BEGIN
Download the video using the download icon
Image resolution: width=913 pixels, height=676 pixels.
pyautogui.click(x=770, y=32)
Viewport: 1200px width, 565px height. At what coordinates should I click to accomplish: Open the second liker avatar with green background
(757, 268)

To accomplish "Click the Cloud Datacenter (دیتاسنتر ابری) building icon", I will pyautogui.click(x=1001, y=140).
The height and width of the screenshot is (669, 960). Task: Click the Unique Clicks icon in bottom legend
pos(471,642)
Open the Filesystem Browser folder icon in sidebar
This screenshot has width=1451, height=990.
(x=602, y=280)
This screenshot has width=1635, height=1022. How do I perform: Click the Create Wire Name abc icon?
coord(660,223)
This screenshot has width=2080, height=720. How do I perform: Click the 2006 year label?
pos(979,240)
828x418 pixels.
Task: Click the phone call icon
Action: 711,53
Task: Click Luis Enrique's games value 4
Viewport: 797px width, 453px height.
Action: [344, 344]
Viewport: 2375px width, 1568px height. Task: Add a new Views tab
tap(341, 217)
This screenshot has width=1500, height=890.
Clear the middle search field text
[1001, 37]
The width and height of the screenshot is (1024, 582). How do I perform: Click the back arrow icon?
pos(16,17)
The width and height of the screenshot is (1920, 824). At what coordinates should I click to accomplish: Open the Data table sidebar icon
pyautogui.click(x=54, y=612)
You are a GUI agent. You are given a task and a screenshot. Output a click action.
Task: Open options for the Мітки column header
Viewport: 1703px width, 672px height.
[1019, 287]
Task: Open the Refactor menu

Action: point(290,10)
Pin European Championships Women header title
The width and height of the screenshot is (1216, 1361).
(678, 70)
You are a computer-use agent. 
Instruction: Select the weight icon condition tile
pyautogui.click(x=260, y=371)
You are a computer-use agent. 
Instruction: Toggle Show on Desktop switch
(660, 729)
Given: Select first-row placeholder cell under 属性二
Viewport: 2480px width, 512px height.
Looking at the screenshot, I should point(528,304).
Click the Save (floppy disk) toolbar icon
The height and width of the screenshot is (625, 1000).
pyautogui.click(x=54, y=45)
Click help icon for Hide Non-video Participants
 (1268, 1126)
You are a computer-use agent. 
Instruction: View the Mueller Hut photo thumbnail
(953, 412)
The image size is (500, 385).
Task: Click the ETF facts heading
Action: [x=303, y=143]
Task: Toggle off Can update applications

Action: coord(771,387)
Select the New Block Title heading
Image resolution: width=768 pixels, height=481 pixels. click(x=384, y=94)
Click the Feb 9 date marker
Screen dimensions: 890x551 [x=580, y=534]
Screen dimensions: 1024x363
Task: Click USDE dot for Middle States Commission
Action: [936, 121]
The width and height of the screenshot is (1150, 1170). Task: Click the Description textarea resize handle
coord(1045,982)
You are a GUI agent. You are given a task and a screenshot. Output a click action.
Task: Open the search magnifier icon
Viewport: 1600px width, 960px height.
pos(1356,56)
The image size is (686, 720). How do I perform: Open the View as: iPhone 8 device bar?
END
▸ **Description of the task**: The records shown earlier should all be returned verbatim.

▸ **Response below**:
Download the video using the download icon
Image resolution: width=913 pixels, height=676 pixels.
pyautogui.click(x=770, y=32)
Viewport: 1200px width, 565px height. At what coordinates should I click to accomplish: Open the second liker avatar with green background
(757, 268)

To accomplish "Click the Cloud Datacenter (دیتاسنتر ابری) building icon", I will pyautogui.click(x=1001, y=140).
The height and width of the screenshot is (669, 960). Task: Click the Unique Clicks icon in bottom legend
pos(471,642)
Open the Filesystem Browser folder icon in sidebar
This screenshot has width=1451, height=990.
(x=602, y=280)
This screenshot has width=1635, height=1022. How do I perform: Click the Create Wire Name abc icon?
coord(660,223)
This screenshot has width=2080, height=720. How do I perform: Click the 2006 year label?
pos(979,240)
828x418 pixels.
Task: Click the phone call icon
Action: 711,53
Task: Click Luis Enrique's games value 4
Viewport: 797px width, 453px height.
Action: [344, 344]
Viewport: 2375px width, 1568px height. Task: Add a new Views tab
tap(341, 217)
This screenshot has width=1500, height=890.
Clear the middle search field text
[1001, 37]
The width and height of the screenshot is (1024, 582). How do I perform: Click the back arrow icon?
pos(16,17)
The width and height of the screenshot is (1920, 824). At what coordinates should I click to accomplish: Open the Data table sidebar icon
pyautogui.click(x=54, y=612)
You are a GUI agent. You are given a task and a screenshot. Output a click action.
Task: Open options for the Мітки column header
Viewport: 1703px width, 672px height.
[1019, 287]
Task: Open the Refactor menu

Action: point(290,10)
Pin European Championships Women header title
The width and height of the screenshot is (1216, 1361).
(678, 70)
You are a computer-use agent. 
Instruction: Select the weight icon condition tile
pyautogui.click(x=260, y=371)
You are a computer-use agent. 
Instruction: Toggle Show on Desktop switch
(660, 729)
Given: Select first-row placeholder cell under 属性二
Viewport: 2480px width, 512px height.
Looking at the screenshot, I should point(528,304).
Click the Save (floppy disk) toolbar icon
The height and width of the screenshot is (625, 1000).
pyautogui.click(x=54, y=45)
Click help icon for Hide Non-video Participants
 (1268, 1126)
You are a computer-use agent. 
Instruction: View the Mueller Hut photo thumbnail
(953, 412)
The image size is (500, 385).
Task: Click the ETF facts heading
Action: [x=303, y=143]
Task: Toggle off Can update applications

Action: coord(771,387)
Select the New Block Title heading
Image resolution: width=768 pixels, height=481 pixels. click(x=384, y=94)
Click the Feb 9 date marker
Screen dimensions: 890x551 [x=580, y=534]
Screen dimensions: 1024x363
Task: Click USDE dot for Middle States Commission
Action: [936, 121]
The width and height of the screenshot is (1150, 1170). Task: Click the Description textarea resize handle
coord(1045,982)
You are a GUI agent. You are given a task and a screenshot. Output a click action.
Task: Open the search magnifier icon
Viewport: 1600px width, 960px height.
pos(1356,56)
The image size is (686, 720). How do I perform: Open the View as: iPhone 8 device bar?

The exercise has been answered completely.